O quarto 462
Eram três homens naquele quarto de hospital, todos idosos. Mathias era o mais velho. Fraco e abatido, esperava um exame, temia por alguma coisa ruim. Fumara por muito tempo. Seus filhos se revezavam 24 horas como acompanhantes. Manoel estava quase cego, com problemas nos rins e no coração, potássio descontrolado – diabetes mal cuidada. A mulher e o filho ficavam com ele durante o dia, alternando-se. Osni estava sem metade do pé direito, outro caso de diabetes subestimada. Seu filho aparecia por lá, por breve meia hora, em dias incertos.
O quarto 462 era silencioso. A TV não era ligada, as pessoas muito pouco falavam, os pacientes praticamente não saíam da cama – a não ser para ir ao banheiro. Assunto havia quando as funcionárias da limpeza ou as enfermeiras entravam no quarto, com aquela linguagem característica de creche ou escola infantil, repleta de diminutivos para com os pacientes, principalmente na ora do banho - apenas Mathias fazia sozinho sua higiene pessoal. Os idosos se parecem com crianças, só que o futuro incerto, no caso deles, não se anuncia promissor, ainda mais se acamados numa casa de saúde, doentes.

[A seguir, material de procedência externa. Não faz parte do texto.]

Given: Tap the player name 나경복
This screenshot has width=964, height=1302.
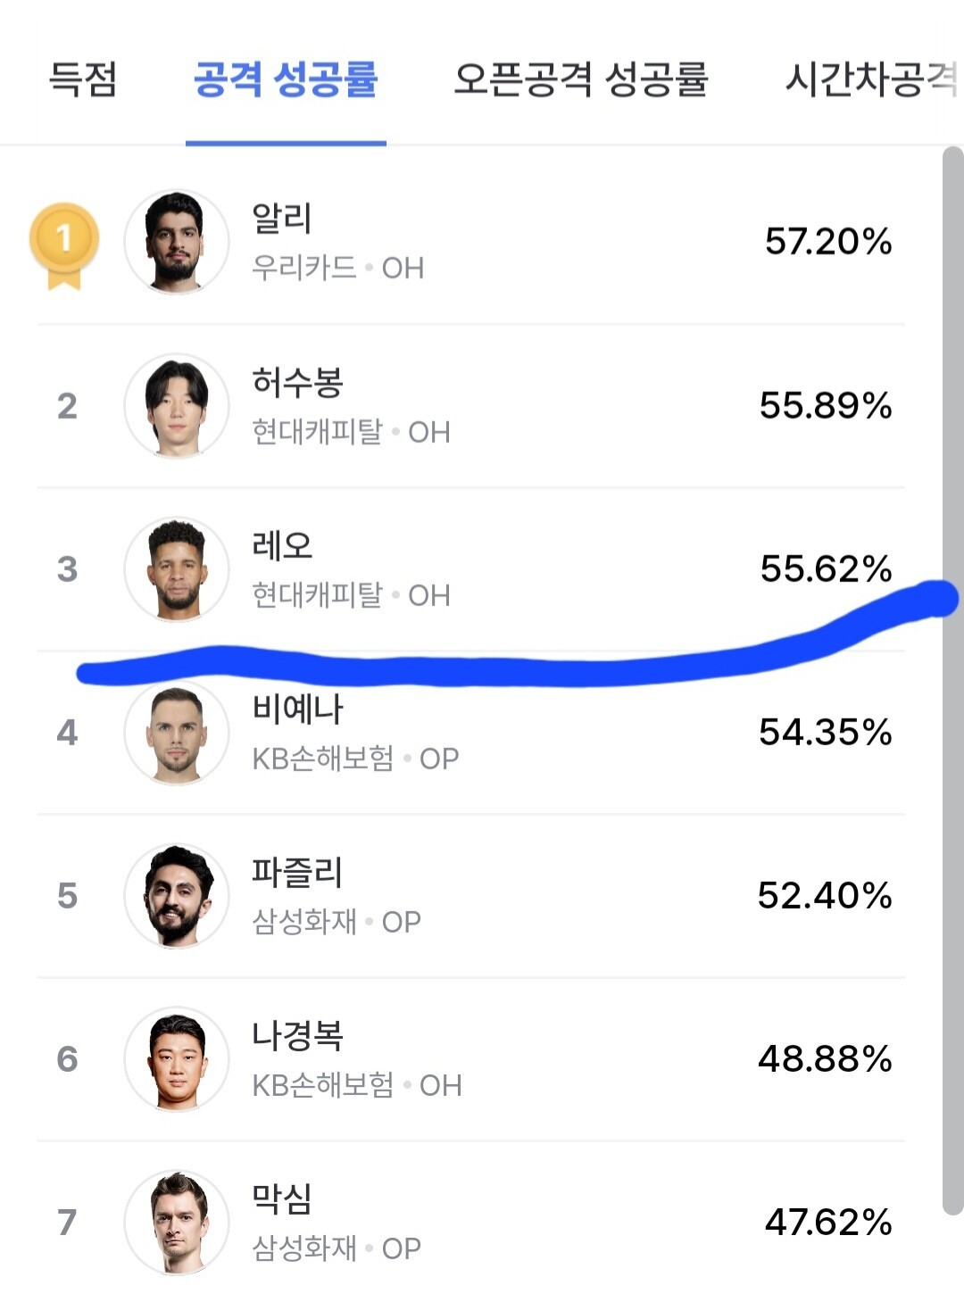Looking at the screenshot, I should [x=297, y=1035].
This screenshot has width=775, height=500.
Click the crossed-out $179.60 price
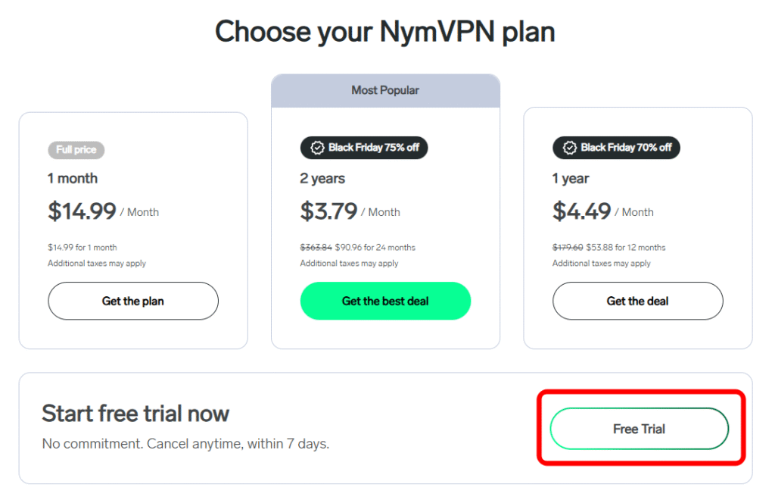569,247
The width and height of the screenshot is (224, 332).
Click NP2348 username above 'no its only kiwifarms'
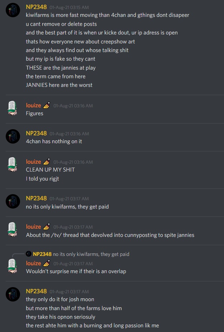coord(36,198)
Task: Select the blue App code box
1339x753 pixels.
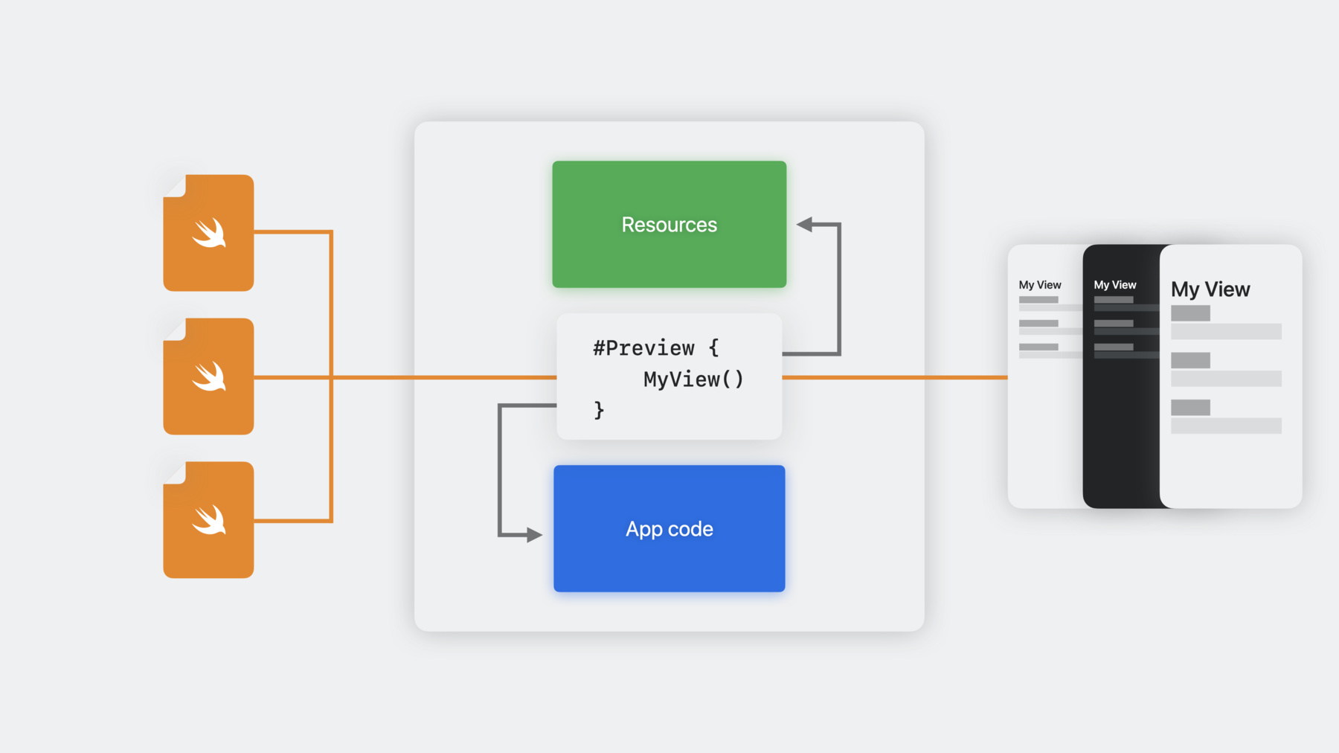Action: point(670,528)
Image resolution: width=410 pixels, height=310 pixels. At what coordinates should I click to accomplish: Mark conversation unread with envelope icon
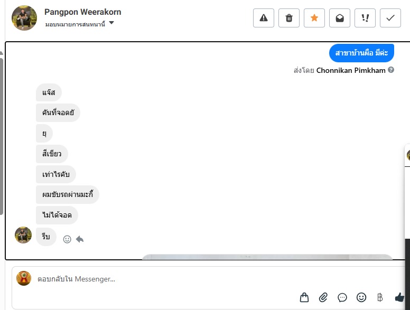pos(339,18)
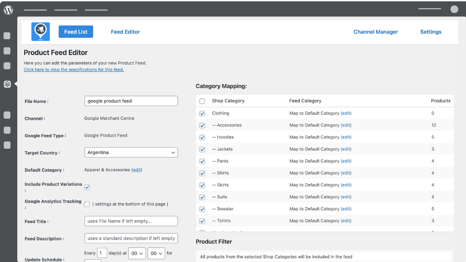Enable Google Analytics Tracking checkbox

[87, 204]
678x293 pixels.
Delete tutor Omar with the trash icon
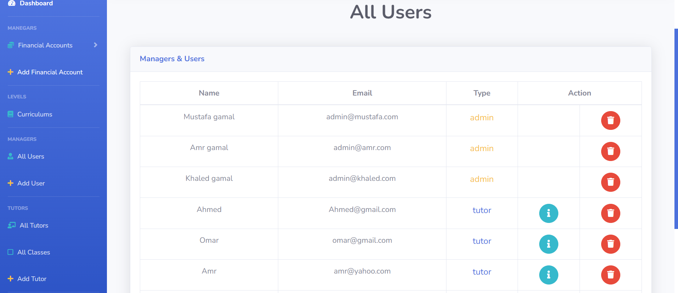tap(610, 244)
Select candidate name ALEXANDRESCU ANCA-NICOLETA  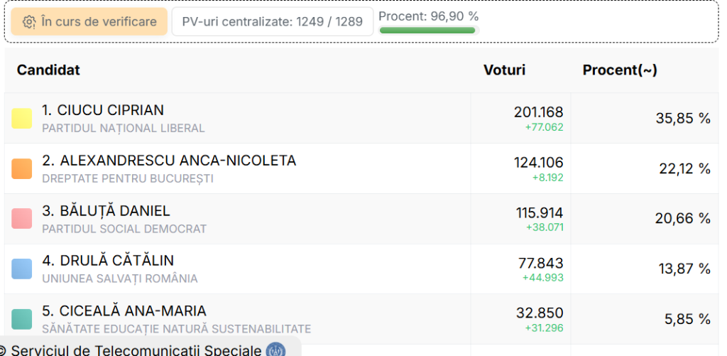click(x=169, y=161)
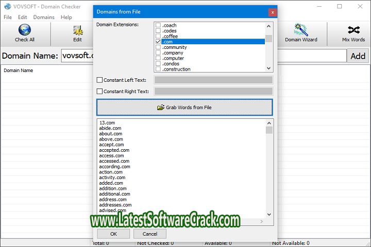Open the File menu
Image resolution: width=371 pixels, height=247 pixels.
(8, 17)
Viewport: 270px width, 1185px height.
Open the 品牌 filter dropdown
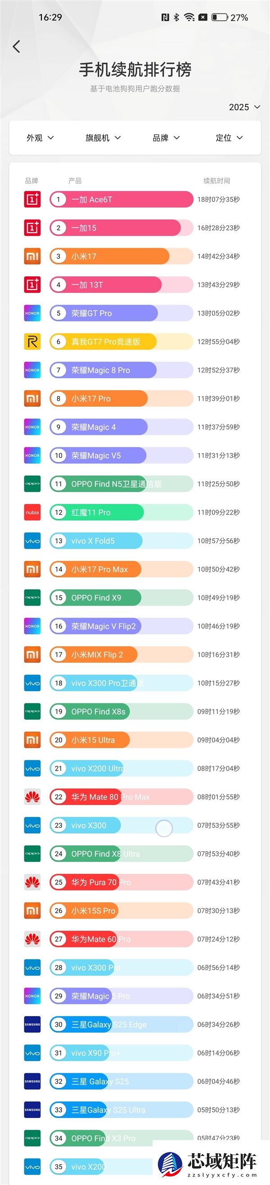pyautogui.click(x=166, y=138)
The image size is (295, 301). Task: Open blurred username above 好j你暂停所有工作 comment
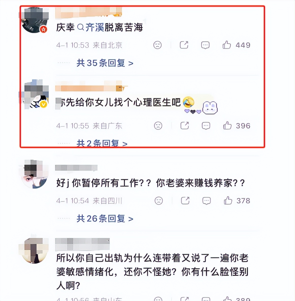(76, 168)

Homens idosos não querem conversa em quartos de hospital, desejam silêncio para imergirem em seus pensamentos ou fugirem deles. A dor, o cansaço e a ansiedade desestimulam a língua e, portanto, a comunicação verbal. Os acompanhantes, tristes ou estressados - ou os dois - também não têm muito o que dizer, parecem aqueles brigadianos aposentados incorporados como vigias de escolas: estão ali para o estritamente necessário, salvo uma trova com uma professora – no caso, enfermeira. Quem quer realmente estar num hospital ou penitenciária? Só os funcionários, talvez, pela grana no final do mês.
O quarto 462 era frequentado pelos médicos como as salas de aula pelas diretoras, ou seja, uma passadinha rápida e uma conversa breve que, por paradoxal que seja, é a única que os pacientes desejam avidamente ter e que, amiúde, pouco tem.
À exceção de Mathias, Manoel e Osni, todo mundo usava máscara naquele quarto. E, da mesma forma, fora dele. O fisioterapeuta mandou Mathias caminhar duas vezes por dia pelos corredores, sem esquecer da máscara. Pacientes não tem por que usar máscara nos quartos, pois não possuem papel a representar lá dentro, sobre um leito. Fora, voltam a ser seres sociais. Os demais, não perdem nunca tal condição, estando obrigados a atuar em tempo integral, como é o comum na vida em sociedade.
Em breve não estariam mais ali, juntos. A alta separaria no futuro os velhos destinos que o cigarro e o açúcar da juventude uniram num hospital.